An ordinary e-mail once caught the eye of Modupe Akinola,Assistant Professor of Management at Columbia Business School. It was from a prospective Ph.D. student, an African-American woman, asking for a meeting.
Dr. Akinola wondered: “Would I have reacted differently if this was from a man? Would it make a difference if the request was for today and not next week?” She joined with colleagues Katherine Milkman and DollyChugh to turn these questions into research questions in a field experiment measuring discrimination in academia.
The creative and elaborate experiment started with putting together a representative sample of over 6,500 faculty members from 260 universities. The team used publicly available demographic information on professors to ensure a good sample. The researchers then created a few prospective Ph.D. students. The names of these imaginary students were tested and proved to be easily recognizable as either male or female and as Caucasian, Black, Hispanic, Indian or Chinese.
At 8:00 am on a Monday, e-mails from Brad Andersons, Latoya Browns and 18 others went out to unsuspecting subjects, asking to meet “today” in half the cases and “next Monday” in the other half.

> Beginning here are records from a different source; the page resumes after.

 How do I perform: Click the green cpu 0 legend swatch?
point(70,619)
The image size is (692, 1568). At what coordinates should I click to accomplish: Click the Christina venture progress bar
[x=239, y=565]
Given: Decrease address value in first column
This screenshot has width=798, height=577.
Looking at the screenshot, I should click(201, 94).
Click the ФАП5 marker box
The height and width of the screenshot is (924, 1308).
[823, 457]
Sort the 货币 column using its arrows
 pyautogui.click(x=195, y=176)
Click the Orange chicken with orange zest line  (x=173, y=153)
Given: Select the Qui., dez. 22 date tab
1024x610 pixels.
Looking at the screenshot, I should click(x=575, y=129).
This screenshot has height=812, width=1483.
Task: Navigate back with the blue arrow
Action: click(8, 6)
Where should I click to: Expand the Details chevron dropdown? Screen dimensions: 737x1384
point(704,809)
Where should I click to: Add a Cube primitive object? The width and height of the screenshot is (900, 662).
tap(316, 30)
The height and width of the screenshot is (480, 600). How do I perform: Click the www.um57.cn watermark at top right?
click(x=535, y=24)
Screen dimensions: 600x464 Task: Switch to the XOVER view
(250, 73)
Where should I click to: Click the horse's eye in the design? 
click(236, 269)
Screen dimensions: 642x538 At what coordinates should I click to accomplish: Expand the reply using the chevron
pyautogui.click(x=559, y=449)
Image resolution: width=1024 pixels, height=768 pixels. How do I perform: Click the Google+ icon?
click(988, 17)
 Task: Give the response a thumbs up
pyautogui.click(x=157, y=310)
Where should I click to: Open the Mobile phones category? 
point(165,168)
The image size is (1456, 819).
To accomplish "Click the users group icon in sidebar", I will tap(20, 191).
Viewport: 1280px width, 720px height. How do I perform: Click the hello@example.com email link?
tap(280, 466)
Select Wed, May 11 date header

The research team was impressed by how quickly most faculty wrote back and how often they agreed to meet, but when and with whom they agreed to meet was more interesting.
One would think academia, with its affirmative action and enlightened world views, might be a post-racial, post-gender sphere. As it turns out – not so much, especially not when there is time to think about it.
In the now condition, Akinola, Milkman and Chugh found no significant difference between number of responses to white males and to others, but when the request was for later, white men received both more responses and more meeting acceptances than any other prospective students. The white men fared better than all other racial categories across almost all disciplines. The effect remained even when the race or gender of faculty and student matched.
According to construal level theory (CLT) immediate events demand concrete reasoning focused on feasibility, whereas decisions about distant events trigger abstract thinking and a focus on desirability of the event. Thus, future events create more room for unconscious stereotypes and biases to enter the decision-making process. In this study, for instance, the responses received to the “now” requests systematically displayed a focus on “how,” whereas the “later” e-mails were more likely to be answered with a request for credentials or more information – a “why” response.
The point of this experiment and other studies that spotlight the influence of stereotypes and biases on consequential decisions is not to call people racist or sexist. The point is to come up with ways to address the biases and to improve minority outcomes. For instance, referring all prospective students to the Ph.D. program coordinator would take the burden off individual professors and ensure that all students get their questions answered. This is just one option that an experiment like this might bring up for discussion.
Unfortunately, some faculty did not take kindly to the experiment. When debriefed and told that they had been used in a study of bias, many expressed outrage and demanded to speak with the Institutional Review Board.
To me, their reaction suggests the thorny subjects of race and gender are not studied enough in academia. Perhaps academia, more so than other spheres, makes it taboo to have biases, but shaming does not make biases go away! Nobody wants to be called a racist or sexist, not even a little bit, but simply feeling guilty is not productive. We can structure decision-making in ways that level the playing field, and we need creative researchers like Akinola, Milkman and Chugh to make that happen.
Anya Malkov is an MPP2 at the Harvard Kennedy School, a WAPPP Cultural Bridge Fellow, and an alumna of From Harvard Square to the Oval Office.